■ WHAT IS REQUIRED: Copies of all lines containing the string "computer" are needed from the data below.

(Stored data)

= = = = = = =

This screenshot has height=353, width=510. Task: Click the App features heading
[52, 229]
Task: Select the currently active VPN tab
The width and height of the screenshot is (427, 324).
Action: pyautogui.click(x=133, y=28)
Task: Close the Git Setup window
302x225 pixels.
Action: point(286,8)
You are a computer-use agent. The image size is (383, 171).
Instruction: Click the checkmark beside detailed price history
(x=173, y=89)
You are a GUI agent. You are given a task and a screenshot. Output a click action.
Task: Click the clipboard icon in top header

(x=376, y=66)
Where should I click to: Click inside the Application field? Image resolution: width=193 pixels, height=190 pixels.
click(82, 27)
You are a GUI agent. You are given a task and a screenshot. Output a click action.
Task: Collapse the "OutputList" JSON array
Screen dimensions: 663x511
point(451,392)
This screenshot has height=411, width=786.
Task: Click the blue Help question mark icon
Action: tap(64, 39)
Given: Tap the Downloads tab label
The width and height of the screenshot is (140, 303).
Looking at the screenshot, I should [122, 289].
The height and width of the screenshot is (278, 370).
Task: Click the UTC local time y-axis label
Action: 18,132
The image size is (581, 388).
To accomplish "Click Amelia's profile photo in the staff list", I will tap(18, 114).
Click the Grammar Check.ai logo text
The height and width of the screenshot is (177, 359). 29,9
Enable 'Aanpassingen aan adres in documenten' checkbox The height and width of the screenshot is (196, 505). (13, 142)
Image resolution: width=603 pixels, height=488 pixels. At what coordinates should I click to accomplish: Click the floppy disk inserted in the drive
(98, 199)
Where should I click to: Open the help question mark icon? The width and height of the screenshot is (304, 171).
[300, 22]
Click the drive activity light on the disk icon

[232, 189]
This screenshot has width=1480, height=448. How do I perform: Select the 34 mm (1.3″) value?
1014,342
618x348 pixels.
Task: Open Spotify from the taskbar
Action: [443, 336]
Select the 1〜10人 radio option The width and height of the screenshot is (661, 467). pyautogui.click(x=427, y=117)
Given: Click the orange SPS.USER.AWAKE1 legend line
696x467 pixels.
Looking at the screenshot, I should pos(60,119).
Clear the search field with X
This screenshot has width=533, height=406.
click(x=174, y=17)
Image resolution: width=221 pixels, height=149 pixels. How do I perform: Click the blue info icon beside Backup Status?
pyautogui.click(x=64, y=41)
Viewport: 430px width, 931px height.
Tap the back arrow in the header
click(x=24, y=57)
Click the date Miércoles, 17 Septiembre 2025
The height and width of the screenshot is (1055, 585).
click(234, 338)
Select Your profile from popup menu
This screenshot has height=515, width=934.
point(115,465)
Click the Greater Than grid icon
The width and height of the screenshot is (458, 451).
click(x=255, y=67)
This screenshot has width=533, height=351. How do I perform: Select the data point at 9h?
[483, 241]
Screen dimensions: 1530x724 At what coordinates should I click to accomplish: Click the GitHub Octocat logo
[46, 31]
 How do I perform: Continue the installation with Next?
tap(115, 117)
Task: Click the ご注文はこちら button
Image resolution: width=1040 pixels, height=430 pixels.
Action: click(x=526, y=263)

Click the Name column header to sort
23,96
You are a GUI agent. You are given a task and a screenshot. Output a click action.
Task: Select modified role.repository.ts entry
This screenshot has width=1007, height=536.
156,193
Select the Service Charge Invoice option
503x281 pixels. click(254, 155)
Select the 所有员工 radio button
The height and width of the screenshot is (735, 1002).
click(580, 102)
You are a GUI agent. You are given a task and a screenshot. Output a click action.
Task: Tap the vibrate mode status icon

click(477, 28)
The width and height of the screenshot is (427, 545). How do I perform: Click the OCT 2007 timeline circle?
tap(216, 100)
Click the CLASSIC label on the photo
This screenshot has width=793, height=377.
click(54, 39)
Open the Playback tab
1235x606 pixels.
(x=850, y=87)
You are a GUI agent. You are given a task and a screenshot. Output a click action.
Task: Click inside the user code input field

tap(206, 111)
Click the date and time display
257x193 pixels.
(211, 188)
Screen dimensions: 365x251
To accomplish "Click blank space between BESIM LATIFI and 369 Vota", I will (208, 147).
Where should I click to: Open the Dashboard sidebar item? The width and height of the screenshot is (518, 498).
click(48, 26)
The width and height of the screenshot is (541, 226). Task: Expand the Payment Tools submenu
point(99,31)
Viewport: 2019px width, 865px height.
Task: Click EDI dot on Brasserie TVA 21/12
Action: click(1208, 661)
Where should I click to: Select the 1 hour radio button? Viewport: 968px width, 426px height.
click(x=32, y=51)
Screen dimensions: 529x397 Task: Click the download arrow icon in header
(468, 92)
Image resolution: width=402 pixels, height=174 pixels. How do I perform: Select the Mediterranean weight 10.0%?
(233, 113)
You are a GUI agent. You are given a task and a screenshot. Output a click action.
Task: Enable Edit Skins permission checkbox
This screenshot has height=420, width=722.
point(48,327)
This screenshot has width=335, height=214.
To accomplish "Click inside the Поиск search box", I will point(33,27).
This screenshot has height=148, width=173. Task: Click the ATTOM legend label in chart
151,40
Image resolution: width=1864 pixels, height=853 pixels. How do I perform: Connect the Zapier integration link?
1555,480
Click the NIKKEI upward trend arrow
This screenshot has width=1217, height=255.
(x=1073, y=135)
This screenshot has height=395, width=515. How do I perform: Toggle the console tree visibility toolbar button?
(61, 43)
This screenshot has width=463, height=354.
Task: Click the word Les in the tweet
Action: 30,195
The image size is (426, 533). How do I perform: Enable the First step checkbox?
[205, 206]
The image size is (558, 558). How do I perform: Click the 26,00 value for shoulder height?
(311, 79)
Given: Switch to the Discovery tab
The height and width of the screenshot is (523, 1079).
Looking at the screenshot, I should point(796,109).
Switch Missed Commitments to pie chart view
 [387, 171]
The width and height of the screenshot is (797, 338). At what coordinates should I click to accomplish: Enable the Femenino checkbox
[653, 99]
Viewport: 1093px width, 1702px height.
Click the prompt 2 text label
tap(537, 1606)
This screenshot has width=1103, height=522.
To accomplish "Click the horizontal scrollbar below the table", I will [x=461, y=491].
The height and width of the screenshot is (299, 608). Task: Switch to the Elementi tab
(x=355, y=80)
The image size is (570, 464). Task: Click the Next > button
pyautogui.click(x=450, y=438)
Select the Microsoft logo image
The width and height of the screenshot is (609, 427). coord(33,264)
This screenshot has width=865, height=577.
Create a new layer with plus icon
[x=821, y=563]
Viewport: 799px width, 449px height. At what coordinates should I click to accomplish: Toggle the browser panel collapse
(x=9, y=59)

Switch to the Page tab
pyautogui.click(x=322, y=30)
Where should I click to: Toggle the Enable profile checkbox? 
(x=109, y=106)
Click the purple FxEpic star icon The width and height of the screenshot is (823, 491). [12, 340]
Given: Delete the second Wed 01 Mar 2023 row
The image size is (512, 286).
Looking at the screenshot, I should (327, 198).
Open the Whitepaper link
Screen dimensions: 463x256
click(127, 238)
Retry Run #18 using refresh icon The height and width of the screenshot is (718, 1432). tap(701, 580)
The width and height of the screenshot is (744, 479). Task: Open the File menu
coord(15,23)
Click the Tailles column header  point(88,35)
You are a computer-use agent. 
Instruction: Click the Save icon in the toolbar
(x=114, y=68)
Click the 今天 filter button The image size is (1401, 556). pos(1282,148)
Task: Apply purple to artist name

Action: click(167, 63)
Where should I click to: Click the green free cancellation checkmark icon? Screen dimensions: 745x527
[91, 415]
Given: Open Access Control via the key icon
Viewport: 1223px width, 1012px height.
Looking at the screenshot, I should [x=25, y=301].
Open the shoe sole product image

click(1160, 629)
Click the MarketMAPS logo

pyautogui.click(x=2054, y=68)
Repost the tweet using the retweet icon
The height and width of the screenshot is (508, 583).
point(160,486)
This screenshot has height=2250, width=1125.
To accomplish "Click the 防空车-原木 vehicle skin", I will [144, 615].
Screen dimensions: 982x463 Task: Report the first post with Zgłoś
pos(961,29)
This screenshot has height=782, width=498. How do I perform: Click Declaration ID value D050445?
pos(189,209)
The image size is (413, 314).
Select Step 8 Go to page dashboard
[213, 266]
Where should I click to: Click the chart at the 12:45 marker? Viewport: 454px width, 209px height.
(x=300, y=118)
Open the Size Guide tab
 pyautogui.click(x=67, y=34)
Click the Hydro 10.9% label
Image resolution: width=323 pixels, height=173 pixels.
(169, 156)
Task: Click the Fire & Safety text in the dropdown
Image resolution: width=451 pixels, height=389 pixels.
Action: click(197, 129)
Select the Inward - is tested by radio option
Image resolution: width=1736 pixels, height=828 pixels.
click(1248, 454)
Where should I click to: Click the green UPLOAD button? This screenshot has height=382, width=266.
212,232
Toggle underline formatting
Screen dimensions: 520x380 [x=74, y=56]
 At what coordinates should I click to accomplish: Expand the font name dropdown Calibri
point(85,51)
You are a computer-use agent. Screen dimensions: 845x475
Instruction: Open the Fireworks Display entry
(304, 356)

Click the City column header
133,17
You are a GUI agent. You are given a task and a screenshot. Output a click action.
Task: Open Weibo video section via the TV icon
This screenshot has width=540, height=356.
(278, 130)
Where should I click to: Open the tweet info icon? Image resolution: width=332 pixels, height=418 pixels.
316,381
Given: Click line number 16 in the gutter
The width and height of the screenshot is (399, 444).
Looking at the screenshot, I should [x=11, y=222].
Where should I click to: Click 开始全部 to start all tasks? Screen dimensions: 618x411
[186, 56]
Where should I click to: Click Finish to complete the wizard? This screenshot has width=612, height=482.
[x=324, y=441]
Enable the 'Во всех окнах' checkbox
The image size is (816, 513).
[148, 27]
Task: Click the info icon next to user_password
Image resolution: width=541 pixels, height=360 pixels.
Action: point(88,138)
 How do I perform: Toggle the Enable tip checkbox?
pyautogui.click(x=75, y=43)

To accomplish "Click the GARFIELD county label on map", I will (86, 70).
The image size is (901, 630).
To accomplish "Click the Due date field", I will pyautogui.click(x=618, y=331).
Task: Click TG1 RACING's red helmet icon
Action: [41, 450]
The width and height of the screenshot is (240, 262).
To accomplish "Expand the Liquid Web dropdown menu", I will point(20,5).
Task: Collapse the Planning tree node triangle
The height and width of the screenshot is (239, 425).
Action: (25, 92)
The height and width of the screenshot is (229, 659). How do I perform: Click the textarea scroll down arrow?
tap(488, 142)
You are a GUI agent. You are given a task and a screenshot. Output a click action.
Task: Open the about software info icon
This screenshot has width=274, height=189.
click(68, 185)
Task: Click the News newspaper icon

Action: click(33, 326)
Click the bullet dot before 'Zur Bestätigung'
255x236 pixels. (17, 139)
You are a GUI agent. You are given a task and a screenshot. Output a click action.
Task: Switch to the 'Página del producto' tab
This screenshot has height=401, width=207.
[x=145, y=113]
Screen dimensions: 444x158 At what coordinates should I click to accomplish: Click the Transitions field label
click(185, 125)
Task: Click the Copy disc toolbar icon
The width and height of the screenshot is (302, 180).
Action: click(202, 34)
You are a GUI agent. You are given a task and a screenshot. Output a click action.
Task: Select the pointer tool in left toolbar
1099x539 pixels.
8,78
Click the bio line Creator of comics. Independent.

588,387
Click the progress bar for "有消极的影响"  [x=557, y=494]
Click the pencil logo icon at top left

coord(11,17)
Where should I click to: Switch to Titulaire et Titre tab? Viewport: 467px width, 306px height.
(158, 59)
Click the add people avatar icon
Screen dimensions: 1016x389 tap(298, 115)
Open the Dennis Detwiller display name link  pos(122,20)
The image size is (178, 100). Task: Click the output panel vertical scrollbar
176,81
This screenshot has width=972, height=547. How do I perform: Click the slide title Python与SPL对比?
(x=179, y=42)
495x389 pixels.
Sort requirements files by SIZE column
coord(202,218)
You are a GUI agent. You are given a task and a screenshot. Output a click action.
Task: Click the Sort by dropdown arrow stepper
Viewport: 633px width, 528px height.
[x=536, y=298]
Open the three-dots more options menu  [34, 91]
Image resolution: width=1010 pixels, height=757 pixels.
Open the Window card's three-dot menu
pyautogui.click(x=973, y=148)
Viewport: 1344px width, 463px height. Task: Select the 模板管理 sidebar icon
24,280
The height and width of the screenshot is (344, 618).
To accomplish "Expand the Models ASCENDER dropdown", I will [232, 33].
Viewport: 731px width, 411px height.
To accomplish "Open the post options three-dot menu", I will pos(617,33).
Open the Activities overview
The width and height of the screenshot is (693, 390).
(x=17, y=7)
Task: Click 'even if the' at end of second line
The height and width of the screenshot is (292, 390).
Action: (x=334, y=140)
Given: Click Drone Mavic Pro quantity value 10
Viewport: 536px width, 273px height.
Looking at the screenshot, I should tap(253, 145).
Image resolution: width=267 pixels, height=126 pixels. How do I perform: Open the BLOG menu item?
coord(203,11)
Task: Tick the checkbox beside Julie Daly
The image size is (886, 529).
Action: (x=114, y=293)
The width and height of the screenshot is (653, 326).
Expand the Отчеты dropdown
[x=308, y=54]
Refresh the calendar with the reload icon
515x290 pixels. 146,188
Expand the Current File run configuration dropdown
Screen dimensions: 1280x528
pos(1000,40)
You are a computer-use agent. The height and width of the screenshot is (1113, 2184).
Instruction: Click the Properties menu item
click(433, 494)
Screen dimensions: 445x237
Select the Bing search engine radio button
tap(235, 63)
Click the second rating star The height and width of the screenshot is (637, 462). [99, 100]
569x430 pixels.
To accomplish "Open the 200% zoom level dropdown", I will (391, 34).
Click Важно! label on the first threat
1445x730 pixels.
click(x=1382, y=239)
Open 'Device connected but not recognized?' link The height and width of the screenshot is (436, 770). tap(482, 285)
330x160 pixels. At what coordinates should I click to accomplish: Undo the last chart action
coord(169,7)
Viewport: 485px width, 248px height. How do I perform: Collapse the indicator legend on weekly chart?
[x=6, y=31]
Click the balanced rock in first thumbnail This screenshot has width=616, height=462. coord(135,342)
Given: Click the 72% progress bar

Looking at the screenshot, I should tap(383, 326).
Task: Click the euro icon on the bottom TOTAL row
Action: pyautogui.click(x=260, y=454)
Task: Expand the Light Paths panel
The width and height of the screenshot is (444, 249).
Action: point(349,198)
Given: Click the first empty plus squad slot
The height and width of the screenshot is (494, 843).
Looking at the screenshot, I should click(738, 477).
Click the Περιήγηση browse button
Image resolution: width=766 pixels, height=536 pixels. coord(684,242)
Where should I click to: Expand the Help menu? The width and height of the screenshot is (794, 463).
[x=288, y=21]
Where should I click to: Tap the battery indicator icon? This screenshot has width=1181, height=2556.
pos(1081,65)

= = = = = = =

■ TASK OUTPUT:
You are a computer-use agent. The image size is (383, 171).
You are a computer-use agent. 
You are a computer-use agent. Screen dimensions: 845x475
You are a computer-use agent. The height and width of the screenshot is (1113, 2184).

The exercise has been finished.